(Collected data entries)

⁂

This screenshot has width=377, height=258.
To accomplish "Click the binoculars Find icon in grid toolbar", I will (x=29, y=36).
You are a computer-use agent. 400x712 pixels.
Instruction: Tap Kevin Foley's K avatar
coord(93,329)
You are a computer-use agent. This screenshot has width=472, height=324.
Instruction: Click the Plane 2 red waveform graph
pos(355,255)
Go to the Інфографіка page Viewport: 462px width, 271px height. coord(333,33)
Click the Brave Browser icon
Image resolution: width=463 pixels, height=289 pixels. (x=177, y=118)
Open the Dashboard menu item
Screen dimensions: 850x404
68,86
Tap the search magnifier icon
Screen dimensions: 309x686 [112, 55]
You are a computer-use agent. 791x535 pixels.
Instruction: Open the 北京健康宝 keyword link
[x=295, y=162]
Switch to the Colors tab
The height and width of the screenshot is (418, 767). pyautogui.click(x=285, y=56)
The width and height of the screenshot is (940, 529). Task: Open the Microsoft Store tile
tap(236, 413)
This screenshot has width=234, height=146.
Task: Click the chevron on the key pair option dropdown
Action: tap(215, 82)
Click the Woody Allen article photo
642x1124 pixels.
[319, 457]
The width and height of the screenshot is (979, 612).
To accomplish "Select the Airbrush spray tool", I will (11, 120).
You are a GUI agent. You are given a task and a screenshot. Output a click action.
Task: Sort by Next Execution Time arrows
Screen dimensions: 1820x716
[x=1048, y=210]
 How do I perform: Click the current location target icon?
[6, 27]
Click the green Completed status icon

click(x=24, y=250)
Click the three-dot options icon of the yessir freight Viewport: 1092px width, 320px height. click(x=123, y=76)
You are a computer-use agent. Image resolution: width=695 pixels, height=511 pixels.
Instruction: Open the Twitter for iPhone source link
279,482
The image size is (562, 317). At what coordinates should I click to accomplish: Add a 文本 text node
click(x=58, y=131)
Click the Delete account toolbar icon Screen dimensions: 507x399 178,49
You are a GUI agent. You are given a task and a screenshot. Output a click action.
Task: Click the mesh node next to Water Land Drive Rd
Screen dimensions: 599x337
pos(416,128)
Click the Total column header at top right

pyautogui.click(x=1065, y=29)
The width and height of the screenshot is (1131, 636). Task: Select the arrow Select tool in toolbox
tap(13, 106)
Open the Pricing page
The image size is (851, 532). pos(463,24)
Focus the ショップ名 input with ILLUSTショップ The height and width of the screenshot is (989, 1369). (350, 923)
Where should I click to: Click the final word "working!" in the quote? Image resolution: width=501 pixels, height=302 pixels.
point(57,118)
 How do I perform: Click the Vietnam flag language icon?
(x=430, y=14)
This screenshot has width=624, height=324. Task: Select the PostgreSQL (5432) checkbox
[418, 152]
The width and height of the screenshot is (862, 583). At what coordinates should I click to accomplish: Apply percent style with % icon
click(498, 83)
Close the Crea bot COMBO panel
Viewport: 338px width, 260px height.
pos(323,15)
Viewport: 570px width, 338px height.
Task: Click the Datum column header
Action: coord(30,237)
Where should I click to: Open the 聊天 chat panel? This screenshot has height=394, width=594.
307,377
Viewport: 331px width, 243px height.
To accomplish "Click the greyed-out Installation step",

⁂

TASK DIRECTIONS: Give back the entries above exactly as they are, from their first line through the line that contains "Go to the Інфографіка", both included, with nothing else.

WRITTEN RESPONSE:
This screenshot has width=377, height=258.
To accomplish "Click the binoculars Find icon in grid toolbar", I will (x=29, y=36).
You are a computer-use agent. 400x712 pixels.
Instruction: Tap Kevin Foley's K avatar
coord(93,329)
You are a computer-use agent. This screenshot has width=472, height=324.
Instruction: Click the Plane 2 red waveform graph
pos(355,255)
Go to the Інфографіка page Viewport: 462px width, 271px height. coord(333,33)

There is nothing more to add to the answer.